As you work through this book, you will notice I seldom use direct quotations, other than from scripture, and that therefore there are no citation references. This is not because of sloppy or lazy scholarship. I have done this for a purpose. A good deal of this book is devoted to how we acquire knowledge. The entire book is about truth, and how we establish and comprehend it. In essence, we all come to the writing task and the reading experience with a mixture of givens. We construct these base assumptions from personal knowledge accumulated through our senses. We also incorporate the knowledge passed on to us by many authors, speakers, and other influencers. To this ‘heady’ mixture of acquired knowledge, we sometimes add our own dash of creativity. This applies to me and it applies to the dozens of authors whose books, articles, and websites I have consulted in producing this book. We tend to quote the work of others, not so much to interact with them, but to validate our own concepts. However, we need to remember that their work is itself a blend of the contribution of others. Therefore, the reason I do not directly quote or reference my sources is to encourage you to rely on something other than the implied authority of others. This ‘something other’ will be, in part at least, your own logic and intuition. I hope it will also be the Holy Spirit’s influence as he guides your thinking processes.
I do not claim that all you read in this book is the product of original thinking. While some of it undoubtedly is, it is also a conscious or subconscious assimilation and selective editing of many and varied inputs. However, in addition to all the human inputs there is the overall guiding and illuminating influence of the Holy Spirit.
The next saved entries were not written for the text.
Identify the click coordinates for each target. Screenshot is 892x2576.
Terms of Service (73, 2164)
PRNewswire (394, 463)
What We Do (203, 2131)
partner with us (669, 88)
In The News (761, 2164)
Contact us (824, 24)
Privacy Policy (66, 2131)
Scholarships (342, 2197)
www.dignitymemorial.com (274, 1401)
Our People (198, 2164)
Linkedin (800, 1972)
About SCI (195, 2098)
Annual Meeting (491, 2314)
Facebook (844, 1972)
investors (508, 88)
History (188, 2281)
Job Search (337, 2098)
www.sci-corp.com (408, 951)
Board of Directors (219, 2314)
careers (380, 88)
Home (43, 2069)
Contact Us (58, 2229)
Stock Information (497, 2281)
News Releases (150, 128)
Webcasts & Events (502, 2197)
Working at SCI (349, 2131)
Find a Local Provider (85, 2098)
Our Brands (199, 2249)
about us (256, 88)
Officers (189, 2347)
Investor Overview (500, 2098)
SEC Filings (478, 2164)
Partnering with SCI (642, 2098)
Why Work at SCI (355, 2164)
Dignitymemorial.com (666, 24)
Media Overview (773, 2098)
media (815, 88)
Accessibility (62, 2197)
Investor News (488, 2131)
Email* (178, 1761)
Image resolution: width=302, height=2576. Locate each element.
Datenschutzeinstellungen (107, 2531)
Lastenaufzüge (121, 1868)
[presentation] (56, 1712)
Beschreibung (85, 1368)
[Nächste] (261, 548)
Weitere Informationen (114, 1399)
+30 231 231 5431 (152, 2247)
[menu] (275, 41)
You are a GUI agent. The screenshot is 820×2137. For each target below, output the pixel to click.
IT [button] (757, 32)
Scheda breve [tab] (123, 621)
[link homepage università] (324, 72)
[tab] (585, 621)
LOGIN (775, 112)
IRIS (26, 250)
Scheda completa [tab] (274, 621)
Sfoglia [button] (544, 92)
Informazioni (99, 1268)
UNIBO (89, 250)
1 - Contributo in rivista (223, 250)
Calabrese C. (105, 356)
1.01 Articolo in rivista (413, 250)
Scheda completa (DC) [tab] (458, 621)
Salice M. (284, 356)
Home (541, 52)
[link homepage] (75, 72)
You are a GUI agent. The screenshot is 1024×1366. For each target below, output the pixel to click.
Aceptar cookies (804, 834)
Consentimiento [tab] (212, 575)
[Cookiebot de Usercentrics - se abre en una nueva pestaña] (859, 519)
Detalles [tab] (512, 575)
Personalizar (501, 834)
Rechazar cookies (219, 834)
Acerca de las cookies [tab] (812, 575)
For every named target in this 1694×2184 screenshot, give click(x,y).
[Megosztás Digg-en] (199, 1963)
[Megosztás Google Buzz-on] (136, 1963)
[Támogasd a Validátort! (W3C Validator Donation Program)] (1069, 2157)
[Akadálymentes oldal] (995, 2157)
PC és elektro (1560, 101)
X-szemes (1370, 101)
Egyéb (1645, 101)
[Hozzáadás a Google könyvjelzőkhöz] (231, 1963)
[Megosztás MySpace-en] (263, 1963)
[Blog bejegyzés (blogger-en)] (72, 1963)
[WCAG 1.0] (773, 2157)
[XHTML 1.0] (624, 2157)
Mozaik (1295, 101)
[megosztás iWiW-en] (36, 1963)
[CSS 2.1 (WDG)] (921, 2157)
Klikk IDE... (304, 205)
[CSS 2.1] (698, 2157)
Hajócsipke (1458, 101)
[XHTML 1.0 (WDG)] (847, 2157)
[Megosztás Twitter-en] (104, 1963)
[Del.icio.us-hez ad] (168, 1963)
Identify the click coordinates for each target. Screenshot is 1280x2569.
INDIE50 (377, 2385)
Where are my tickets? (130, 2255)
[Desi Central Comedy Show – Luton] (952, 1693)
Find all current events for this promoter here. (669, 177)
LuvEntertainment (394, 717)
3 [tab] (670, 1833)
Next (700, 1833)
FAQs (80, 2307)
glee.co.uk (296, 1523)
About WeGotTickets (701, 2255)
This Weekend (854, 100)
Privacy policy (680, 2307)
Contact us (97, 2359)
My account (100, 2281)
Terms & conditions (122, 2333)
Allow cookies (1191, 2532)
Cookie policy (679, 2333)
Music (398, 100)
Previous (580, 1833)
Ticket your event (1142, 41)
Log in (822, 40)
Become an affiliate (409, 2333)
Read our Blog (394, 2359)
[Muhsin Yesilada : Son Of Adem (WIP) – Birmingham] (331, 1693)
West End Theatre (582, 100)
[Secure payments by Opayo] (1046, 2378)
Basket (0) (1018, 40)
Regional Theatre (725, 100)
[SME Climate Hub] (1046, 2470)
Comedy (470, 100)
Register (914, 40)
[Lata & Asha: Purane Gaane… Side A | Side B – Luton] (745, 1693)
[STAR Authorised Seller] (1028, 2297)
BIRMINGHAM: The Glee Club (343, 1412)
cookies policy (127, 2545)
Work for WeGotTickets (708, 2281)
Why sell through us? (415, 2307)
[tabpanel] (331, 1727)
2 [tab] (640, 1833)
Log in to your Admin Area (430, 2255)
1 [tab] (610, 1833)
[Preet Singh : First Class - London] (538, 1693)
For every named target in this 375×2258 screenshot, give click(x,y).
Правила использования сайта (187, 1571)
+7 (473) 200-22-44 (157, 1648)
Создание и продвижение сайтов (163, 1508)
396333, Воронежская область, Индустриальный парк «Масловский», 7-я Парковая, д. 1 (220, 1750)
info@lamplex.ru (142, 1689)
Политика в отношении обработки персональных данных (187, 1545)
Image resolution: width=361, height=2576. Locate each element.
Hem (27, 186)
He has worked in and through many of my sources and I am convinced he has also worked in and through me as I have researched and written this book.
In writing the book, I too do not come to the task with a clean mental page. I come to it with some major presuppositions. Firstly, I believe that we find ultimate meaning only in relation to God. My contentions are therefore primarily theological. A second presupposition is that God has an overall purpose for humankind and that this overarching scheme of things prescribes the meaning of individual human existence
This book constitutes my attempt to sketch out in rough how I see the landscape over which we journey in seeking ultimate meaning for our lives and our quest for truth. I draw with the pencil of words. My application lacks colour and dimensionality and I sketch what I see but dimly, as if from a reflection (1 Corinthians 13:12). This is all I can do at this time. Perhaps later I will see more clearly and then be able to describe more adequately what I see. We are all developing and changing as we learn more of the one who in himself is truth: the Lord Jesus.
We are living in interesting times. Technological development is running rampant. Violence, crime, political corruption, disease, and poverty stalk the planet like demonic predators. Yet, in the face of so much turmoil, the church of the Lord Jesus Christ is alive with possibility. Revival is in the air once again: revival, reformation, and restoration. In an age of relativity and personal preference, the Holy Spirit is inexorably prompting and urging us back to the truth. I feel a deep personal call to participate in this restoration of truth. This book is part of my spiritual journey and I invite you to walk with me through its pages.